3. Results and discussion

3.1 Characterization

Fig. 2 shows the XRD patterns of Xq-HAP and Yt-HAP. The prominent diffraction peaks of hydroxyapatite appear at 2θ = 22.8°, 25.9°, 28.9°, 31.7°, 32.3°, 32.9°, 34.04°, and 35.4°, corresponding to the (111), (002), (210), (211), (112), (300), (202), and (301) crystal planes, respectively. All intensity peaks in the XRD spectrum of the hydroxyapatite powder are in perfect agreement with the structural data of hydroxyapatite, and the pattern is consistent with the hexagonal crystal structure of hydroxyapatite (JCPDS No. 09-0432).

Fig. 2 XRD pattern of Xq-HAP and Yt-HAP.

The morphology of the Xq-HAP is shown in Fig. 3(A–D), a rock structure with a rough surface. A rough surface makes the adsorption performance more stable, and fluoride is less likely to come off. The diameters of these structures range from about 25–50 nm, with an average value of approximately 35 nm. As shown in Fig. 3(E and F), Yt-HAP exhibited an irregular clustered structure, and some clusters and agglomerates with rod-like structures were also observed. The EDS elemental surface sweep of Xq-HAP is shown in Fig. 3(G–J), and C, O, P, and Ca were uniformly distributed on the surface of Xq-HAP. The point-scan plot of the EDS elements of Xq-HAP is shown in Fig. 3(k), and C, O, P, and Ca were also distributed on the surface of Xq-HAP.
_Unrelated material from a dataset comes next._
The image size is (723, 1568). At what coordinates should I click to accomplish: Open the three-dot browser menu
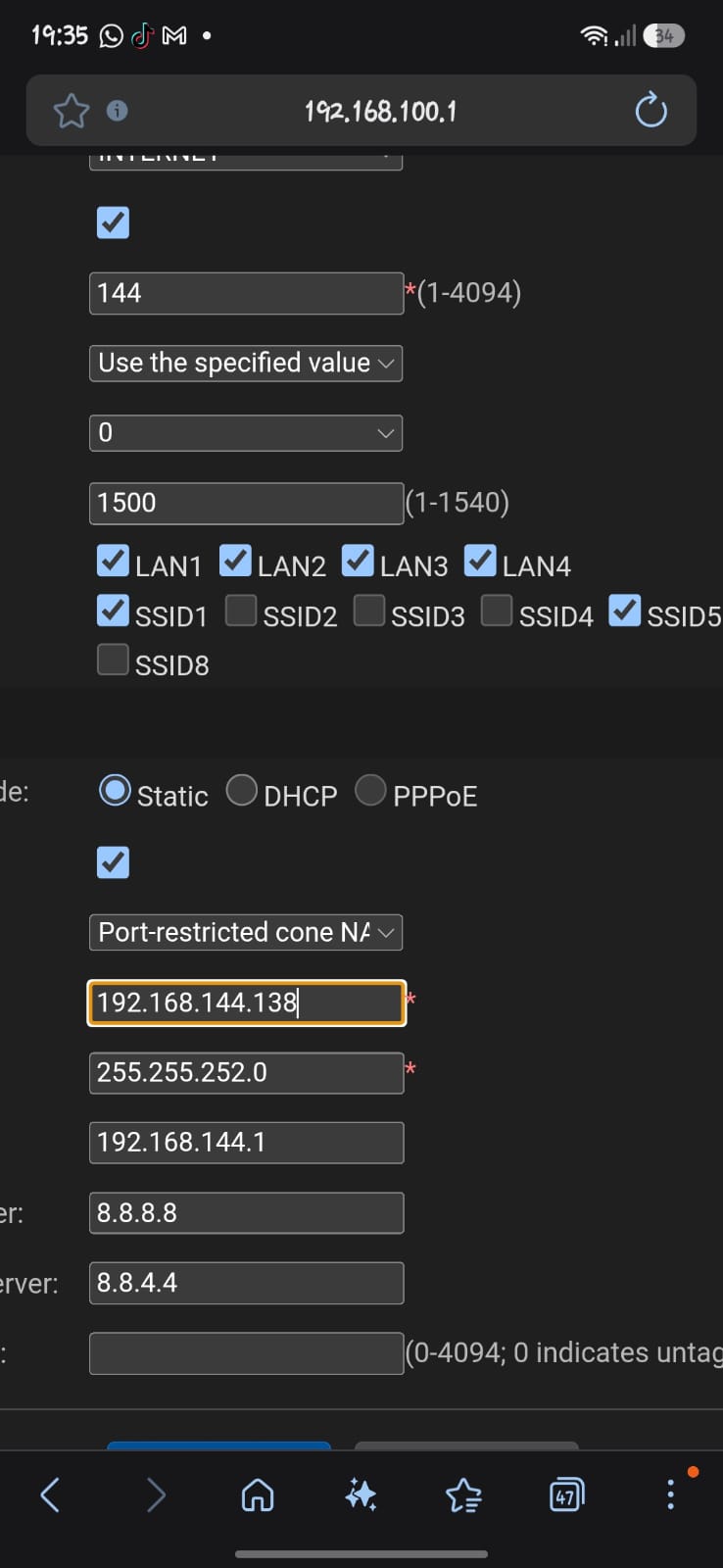pyautogui.click(x=670, y=1494)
Fig. 3 (A–D) Xq-HAP SEM images, (E and F) Yt-HAP SEM images, (G–J) EDS elemental mapping for C, Ca, O and P respectively. (K) EDS spectrum of Xq-HAP.
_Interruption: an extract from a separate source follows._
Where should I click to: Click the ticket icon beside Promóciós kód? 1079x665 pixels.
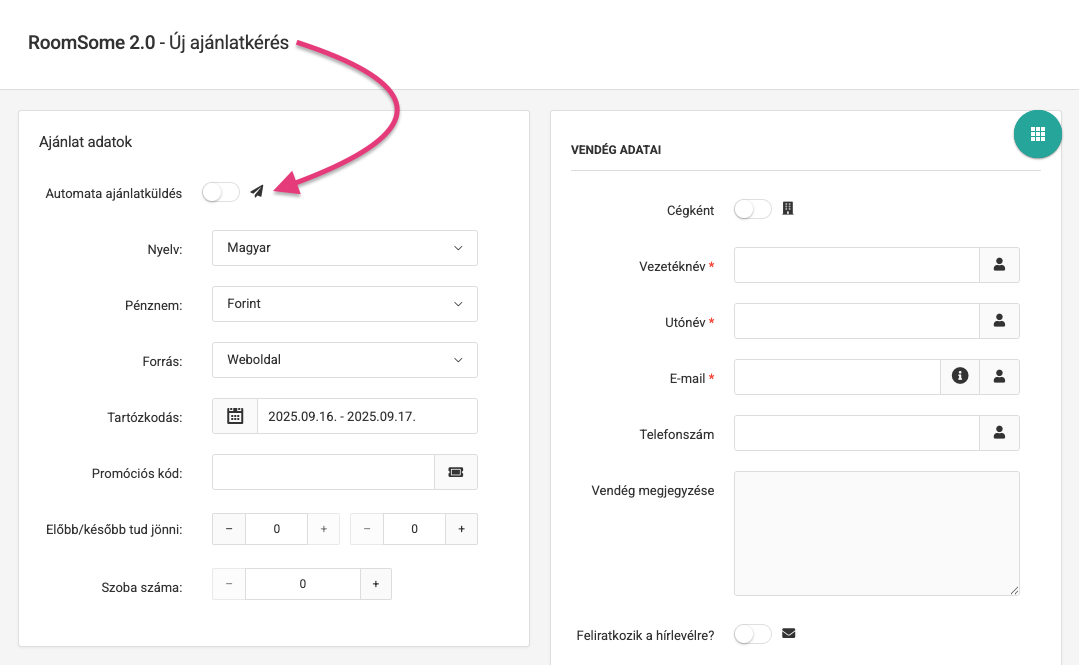(x=456, y=472)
Infrared spectroscopy is an essential way to study the changes in functional groups before and after adsorption. As shown in Fig. 4, the phosphate PO₄³⁻ vibrational modes typically exhibit absorption peaks at 900–1200 cm⁻¹. The stretching vibration of the P–O bond may cause the peak to appear at approximately 1040 cm⁻¹. There is a possibility of ion exchange between the phosphate ion PO₄³⁻ in Xq-HAP and fluoride ions in the solution. Since fluoride ions have a smaller ionic radius and a higher charge density, they are more likely to bind to Ca²⁺ on the surface of hydroxyapatite, thereby replacing some of the phosphate ions and generating a CaF₂ precipitate. The broad peak at 3570.4 cm⁻¹ is the absorption peak of the stretching vibration of the O–H bond in Xq-HAp, and the characteristic peak of the hydroxyl group almost disappeared after adsorption, which suggests that F⁻ was ion-exchanged with OH⁻. During the adsorption process, the hydroxyl groups on the surface of hydroxyapatite may react chemically with fluoride ions to form new chemical bonds, leading to changes in the characteristic peaks of the hydroxyl groups and the appearance of new peaks. Through the analysis of infrared spectrograms, the characteristic peaks of phosphate ions and hydroxyl groups changed before and after the adsorption of Xq-HAP, indicating that the adsorption process was a chemical reaction dominated by ion exchange, revealing the mechanism of the fluoride ions adsorbed by hydroxyapatite.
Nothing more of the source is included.